--- Tasks to perform ---
(1) Write out the part of the text on robots in war from "War is not for" to "we’re ready to.", word for word.
(2) Say whether each statement agrees with the text on robots in war. Answer yes or no, and quote the words from the text that decide it.
(a) Robots already defuse bombs.
(b) The robot's training is complete once its decisions agree with every human decision.
(c) If a robot malfunctions, its teachers are responsible.
(3) Answer these questions from the text on robots in war:
(a) What two things are said to be on the way for moving supplies?
(b) Whose three laws of robotics are mentioned?
(c) Who could agree on which examples go into the training data?

--- Text for analysis ---
----
War is not for humans

Soldiering is harder to automate than science, but it will be as well. One of the prime uses of robots is to do things that are too dangerous for humans, and fighting wars is about as dangerous as it gets. Robots already defuse bombs, and drones allow a platoon to see over the hill. Self-driving supply trucks and robotic mules are on the way. Soon we will need to decide whether robots are allowed to pull the trigger on their own. The argument for doing this is that we want to get humans out of harm’s way, and remote control is not viable in fast-moving, shoot-or-be-shot situations. The argument against is that robots don’t understand ethics, and so can’t be entrusted with life-or-death decisions. But we can teach them. The deeper question is whether we’re ready to.

It’s not hard to state general principles like military necessity, proportionality, and sparing civilians. But there’s a gulf between them and concrete actions, which the soldier’s judgment has to bridge. Asimov’s three laws of robotics quickly run into trouble when robots try to apply them in practice, as his stories memorably illustrate. General principles are usually contradictory, if not self-contradictory, and they have to be lest they turn all shades of gray into black and white. When does military necessity outweigh sparing civilians? There is no universal answer and no way to program a computer with all the eventualities. Machine learning, however, provides an alternative. First, teach the robot to recognize the relevant concepts, for example with data sets of situations where civilians were and were not spared, armed response was and was not proportional, and so on. Then give it a code of conduct in the form of rules involving these concepts. Finally, let the robot learn how to apply the code by observing humans: the soldier opened fire in this case but not in that case. By generalizing from these examples, the robot can learn an end-to-end model of ethical decision making, in the form of, say, a large MLN. Once the robot’s decisions agree with a human’s as often as one human agrees with another, the training is complete, meaning the model is ready for download into thousands of robot brains. Unlike humans, robots don’t lose their heads in the heat of combat. If a robot malfunctions, the manufacturer is responsible. If it makes a wrong call, its teachers are.

The main problem with this scenario, as you may have already guessed, is that letting robots learn ethics by observing humans may not be such a good idea. The robot is liable to get seriously confused when it sees that humans’ actions often violate their ethical principles. We can clean up the training data by including only the examples where, say, a panel of ethicists agrees that the soldier made the right decision, and the panelists can also inspect and tweak the model post-learning to their satisfaction. Agreement may be hard to reach, however, particularly if the panel includes all the different kinds of people it should. Teaching ethics to robots, with their logical minds and lack of baggage, will force us to examine our assumptions and sort out our contradictions. In this, as in many other areas, the greatest benefit of machine learning may ultimately be not what the machines learn but what we learn by teaching them.
----
--- Dataset extract ---
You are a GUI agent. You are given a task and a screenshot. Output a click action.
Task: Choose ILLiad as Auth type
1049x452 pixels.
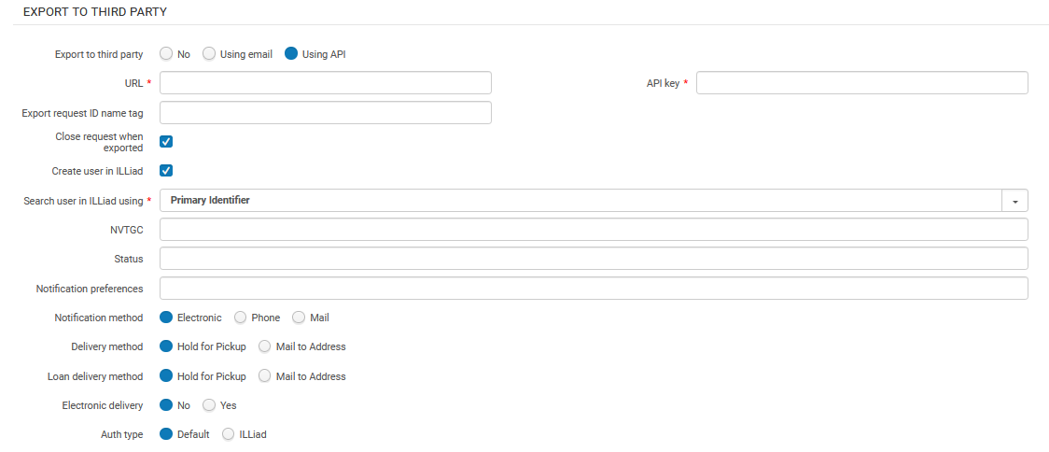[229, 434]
----
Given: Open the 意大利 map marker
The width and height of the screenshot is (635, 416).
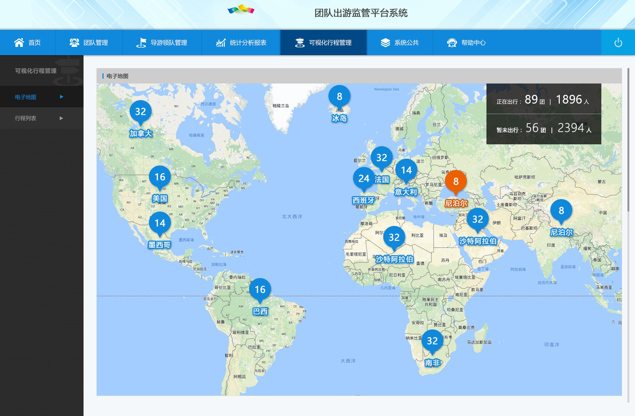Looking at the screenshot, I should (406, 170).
----
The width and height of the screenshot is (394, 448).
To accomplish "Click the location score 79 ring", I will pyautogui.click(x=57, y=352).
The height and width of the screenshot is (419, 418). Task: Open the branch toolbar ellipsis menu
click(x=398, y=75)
----
--- Answers for each item ---
(1)
War is not for humans

Soldiering is harder to automate than science, but it will be as well. One of the prime uses of robots is to do things that are too dangerous for humans, and fighting wars is about as dangerous as it gets. Robots already defuse bombs, and drones allow a platoon to see over the hill. Self-driving supply trucks and robotic mules are on the way. Soon we will need to decide whether robots are allowed to pull the trigger on their own. The argument for doing this is that we want to get humans out of harm’s way, and remote control is not viable in fast-moving, shoot-or-be-shot situations. The argument against is that robots don’t understand ethics, and so can’t be entrusted with life-or-death decisions. But we can teach them. The deeper question is whether we’re ready to.

(2)
(a) Yes: "Robots already defuse bombs"
(b) No: "Once the robot’s decisions agree with a human’s as often as one human agrees with another, the training is complete"
(c) No: "If a robot malfunctions, the manufacturer is responsible."

(3)
(a) Self-driving supply trucks and robotic mules.
(b) Asimov's.
(c) A panel of ethicists.